··· Study material

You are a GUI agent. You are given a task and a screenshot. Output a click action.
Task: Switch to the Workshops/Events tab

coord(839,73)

······
··· Study material

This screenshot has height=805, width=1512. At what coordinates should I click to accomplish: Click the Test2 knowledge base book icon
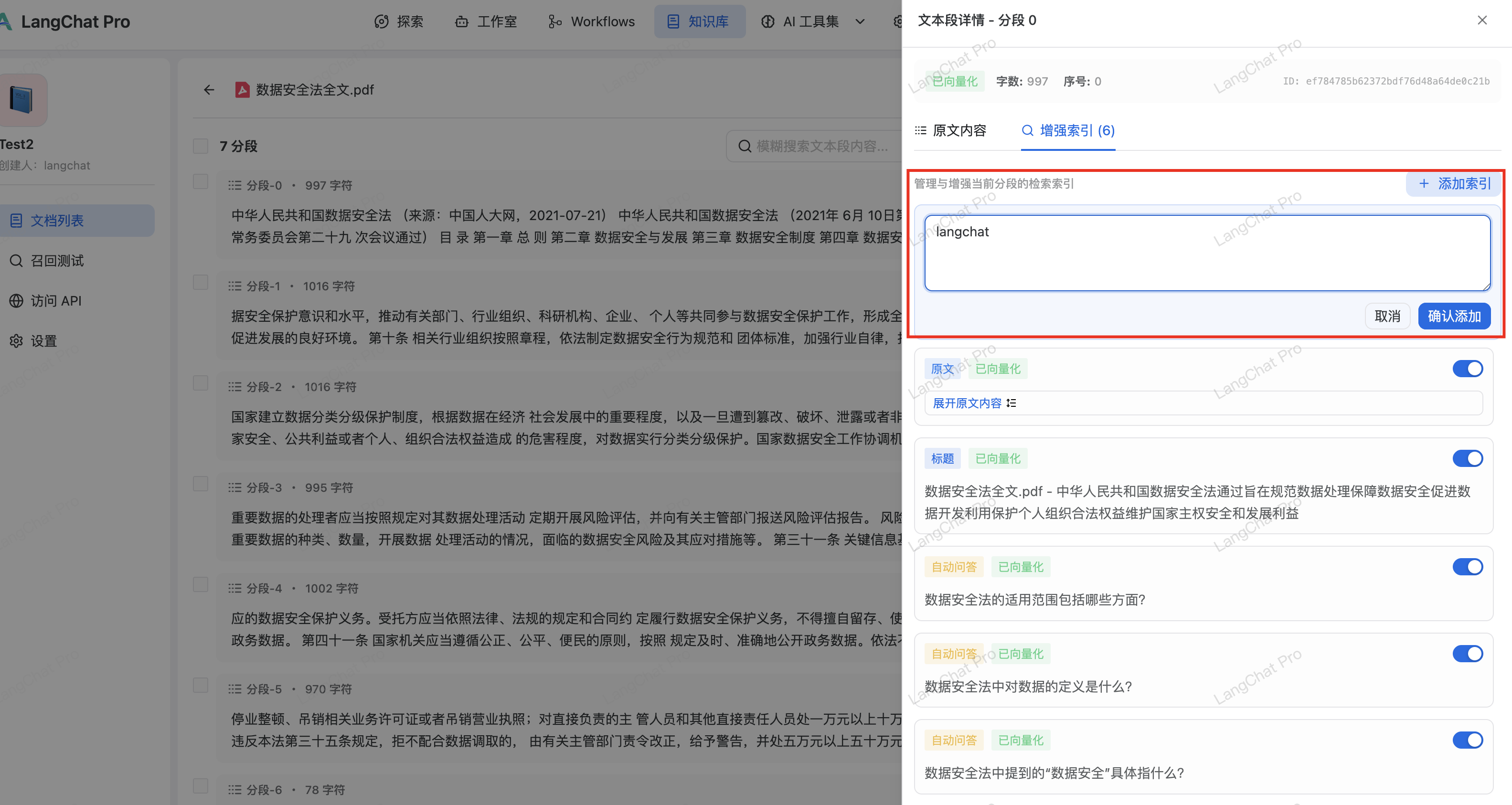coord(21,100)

······
··· Study material

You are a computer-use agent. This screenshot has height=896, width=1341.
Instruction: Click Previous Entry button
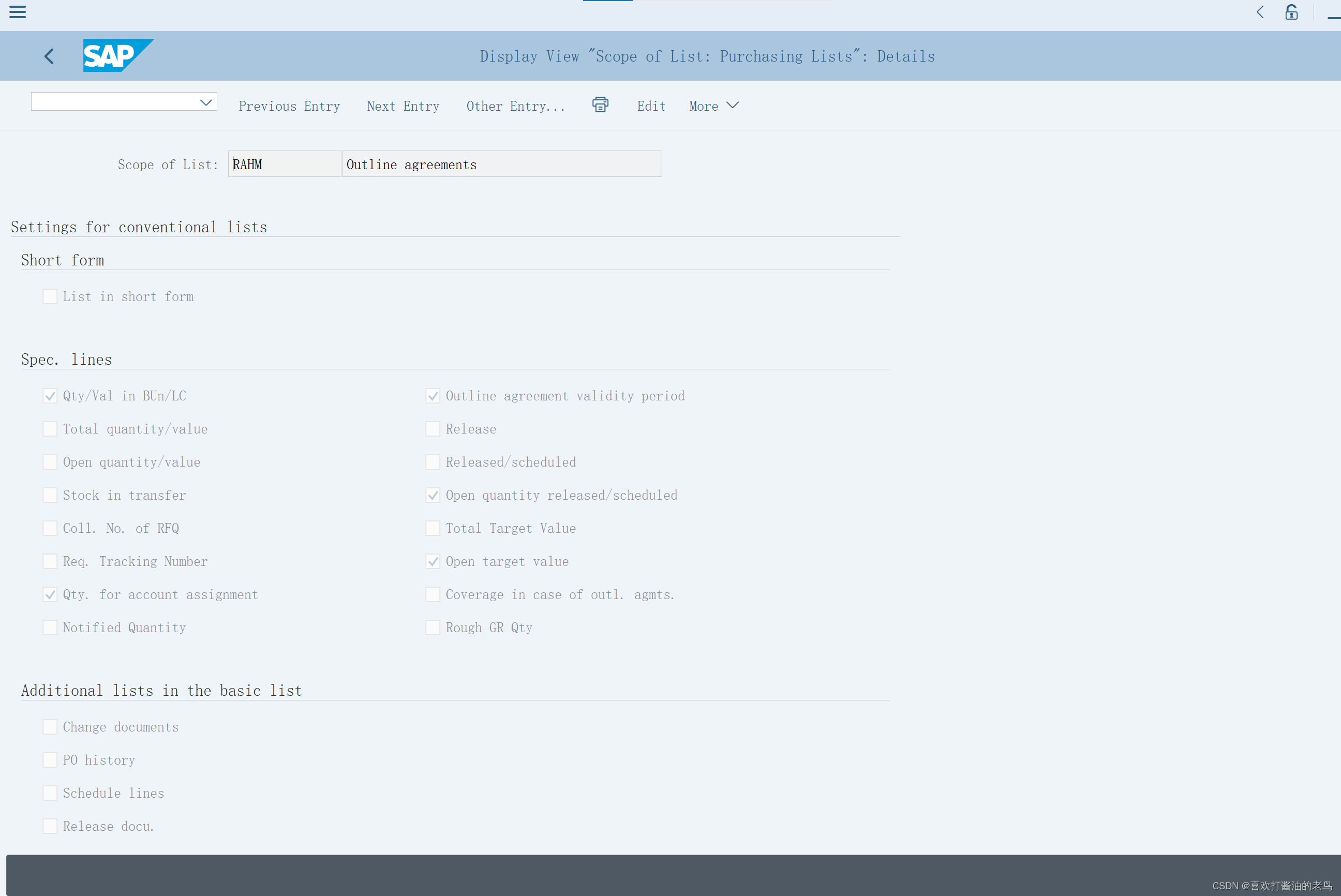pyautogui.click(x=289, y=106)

······

Problem to solve:
Report all lines of the material that contain the word "agent".

Response to the task:
You are a GUI agent. You are given a task and a screenshot. Output a click action.
You are a computer-use agent. This screenshot has height=896, width=1341.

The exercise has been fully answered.